Despite the popularity of private labeling as a topic in the marketplaces market, few companies have been able to scale it to the $100 million a year level and beyond. There are many reasons for this, access to capital being one of them, but the key challenge is being able to find new ideas. Many have found one or two great products, but few have been able to build a repeatable process to keep launching new products.
In the 2013 story in the Fast Company magazine by Jason Feifer titled “The Amazon Whisperer”, he describes a company using the web as the source of ideas for their own products. They have assembled a team scouring the web, including Amazon, learning about all the features people wish a product had, and then hiring a manufacturer, often in China, to make the desired version.

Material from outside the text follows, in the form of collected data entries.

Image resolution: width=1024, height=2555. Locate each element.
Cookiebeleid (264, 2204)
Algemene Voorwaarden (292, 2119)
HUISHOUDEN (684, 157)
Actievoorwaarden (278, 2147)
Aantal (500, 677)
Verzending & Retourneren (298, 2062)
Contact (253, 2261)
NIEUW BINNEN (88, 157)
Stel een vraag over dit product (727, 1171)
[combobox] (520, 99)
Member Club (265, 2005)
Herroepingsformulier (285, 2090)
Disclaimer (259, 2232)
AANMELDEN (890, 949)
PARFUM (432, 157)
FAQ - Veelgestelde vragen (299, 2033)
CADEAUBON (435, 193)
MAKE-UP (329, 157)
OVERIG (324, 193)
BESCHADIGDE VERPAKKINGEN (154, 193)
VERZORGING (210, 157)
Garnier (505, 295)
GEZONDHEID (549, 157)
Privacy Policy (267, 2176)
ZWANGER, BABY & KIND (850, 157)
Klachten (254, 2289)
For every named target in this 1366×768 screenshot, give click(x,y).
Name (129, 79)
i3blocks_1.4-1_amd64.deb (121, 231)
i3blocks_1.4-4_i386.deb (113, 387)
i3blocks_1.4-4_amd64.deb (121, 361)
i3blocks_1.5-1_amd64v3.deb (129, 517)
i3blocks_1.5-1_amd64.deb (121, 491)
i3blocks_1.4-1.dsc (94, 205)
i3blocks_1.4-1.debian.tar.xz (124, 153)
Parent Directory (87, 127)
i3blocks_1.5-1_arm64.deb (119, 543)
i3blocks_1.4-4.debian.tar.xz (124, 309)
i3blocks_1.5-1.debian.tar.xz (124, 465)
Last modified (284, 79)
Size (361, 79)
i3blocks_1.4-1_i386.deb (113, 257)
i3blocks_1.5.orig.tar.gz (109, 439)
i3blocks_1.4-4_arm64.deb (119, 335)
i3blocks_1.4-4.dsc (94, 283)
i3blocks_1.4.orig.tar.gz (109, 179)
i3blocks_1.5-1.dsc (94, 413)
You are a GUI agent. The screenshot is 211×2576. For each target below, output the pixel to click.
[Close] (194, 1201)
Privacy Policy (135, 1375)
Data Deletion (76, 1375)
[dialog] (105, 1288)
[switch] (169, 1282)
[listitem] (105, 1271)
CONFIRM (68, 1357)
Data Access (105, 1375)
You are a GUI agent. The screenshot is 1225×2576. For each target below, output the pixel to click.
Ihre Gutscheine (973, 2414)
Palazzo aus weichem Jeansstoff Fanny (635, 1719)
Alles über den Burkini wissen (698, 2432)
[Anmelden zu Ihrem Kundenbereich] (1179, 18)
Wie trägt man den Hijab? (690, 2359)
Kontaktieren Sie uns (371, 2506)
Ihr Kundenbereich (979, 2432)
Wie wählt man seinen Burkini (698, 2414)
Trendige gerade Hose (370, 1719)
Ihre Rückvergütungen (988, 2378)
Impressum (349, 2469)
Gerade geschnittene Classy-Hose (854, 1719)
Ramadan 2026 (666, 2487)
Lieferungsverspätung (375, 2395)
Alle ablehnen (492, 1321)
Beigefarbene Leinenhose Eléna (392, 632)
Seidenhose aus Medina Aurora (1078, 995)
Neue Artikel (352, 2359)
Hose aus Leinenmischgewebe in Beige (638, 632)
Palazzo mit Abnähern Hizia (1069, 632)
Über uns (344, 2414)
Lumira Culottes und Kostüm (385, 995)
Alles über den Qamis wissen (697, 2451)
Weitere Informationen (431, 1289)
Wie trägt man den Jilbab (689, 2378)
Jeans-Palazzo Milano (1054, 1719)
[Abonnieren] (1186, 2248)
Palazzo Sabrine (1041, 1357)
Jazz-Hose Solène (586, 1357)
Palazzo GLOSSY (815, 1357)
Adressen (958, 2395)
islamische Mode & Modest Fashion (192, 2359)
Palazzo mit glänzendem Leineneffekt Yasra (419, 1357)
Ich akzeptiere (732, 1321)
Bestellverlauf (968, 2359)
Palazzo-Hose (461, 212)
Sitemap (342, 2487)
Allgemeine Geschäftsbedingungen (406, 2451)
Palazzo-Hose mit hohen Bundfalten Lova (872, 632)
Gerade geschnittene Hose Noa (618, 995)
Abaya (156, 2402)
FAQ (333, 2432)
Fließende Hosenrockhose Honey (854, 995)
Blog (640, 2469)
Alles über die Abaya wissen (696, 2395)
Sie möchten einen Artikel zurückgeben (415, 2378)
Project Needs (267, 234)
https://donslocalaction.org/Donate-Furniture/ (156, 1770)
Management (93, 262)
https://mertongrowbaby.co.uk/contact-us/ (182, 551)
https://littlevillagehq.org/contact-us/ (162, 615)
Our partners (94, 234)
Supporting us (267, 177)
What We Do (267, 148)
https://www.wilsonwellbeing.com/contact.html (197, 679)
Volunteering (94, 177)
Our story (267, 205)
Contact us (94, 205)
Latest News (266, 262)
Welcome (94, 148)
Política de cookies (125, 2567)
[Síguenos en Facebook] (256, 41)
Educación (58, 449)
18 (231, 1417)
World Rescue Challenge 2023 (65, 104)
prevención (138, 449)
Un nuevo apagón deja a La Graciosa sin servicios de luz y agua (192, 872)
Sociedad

“He has an entire team of people who read reviews on Amazon, looking for moments when people say, “I wish this speaker were rechargeable.” Pikarski then makes a rechargeable version. Hipe exists, in essence, because enough people think like me. It’s a profitable trick: C&A Marketing does “in the nine figures” in sales every year, Pikarski says, and grows at about 30% annually.”
Hipe is one of their product lines. The brilliance in this model is that they make new products with proven demand, instead of postulating on what customers might want. And even if the product is a flop, the risk to reward ratio is big enough to be worth it. There is always new product ideas to try.
Yet their approach can be taken even further - by automating the discovery of product flaws they currently do by hand. We think the most interesting sellers right now are the ones investing heavily into artificial intelligence. By building advanced data analytics and forecasting tools, these companies are able to process millions of possible ideas. Often the data source is the massive Amazon’s catalog, providing billions of reviews with ratings, and sales rank information.
Amazon, of course, also has this data, even more than anyone else, and using it to build Amazon Basics. But we think that among the millions of sellers there is going to be a few to do it better than Amazon itself.
For the last couple of years the leading marketplace sellers were using software to scale retail arbitrage. Pharmapacks for example calls their system the “Master Brain.” It is somewhat know how to automate retail arbitrage since it is a self-contained supply and demand problem, but the future is going to be the ones to figure out how to build a master brain for new products. Which also includes managing products once they are launched, including ads.
Stitch Fix, a San Franscisco-based e-commerce company, which sends customers boxes of preselected outfits, is leveraging artificial intelligence and staff stylists to learn what elements of style are popular. The proprietary algorithms developed by Stitch Fix allows them to analyze the data collected from their shoppers to learn which cuts, colors, and styles are the most attractive. The software then combines those elements into brand new designs. Guaranteed to be in demand.
Though Eric Colson, chief algorithms officer at Stitch Fix, said in an interview:
“Our business is getting relevant things into the hands of our customers. We couldn’t do this with machines alone. We couldn’t do this with humans alone. We’re just trying to get them to combine their powers.”
He has also said that those automated designs are “not even 1%” of their business, but they are expanding.
What’s interesting about this approach to building products is that it it’s not how companies built products for centuries before. Gone is the concept of a products line, a single product is enough. Gone sometimes is even the notion of a brand, customers buy based on features. Gone is guessing what people want, Amazon and other marketplaces are testbeds for ideas. This is a completely different approach to product creation, and thus existing brands are unlikely to be able to adopt, creating a huge opportunity in the market.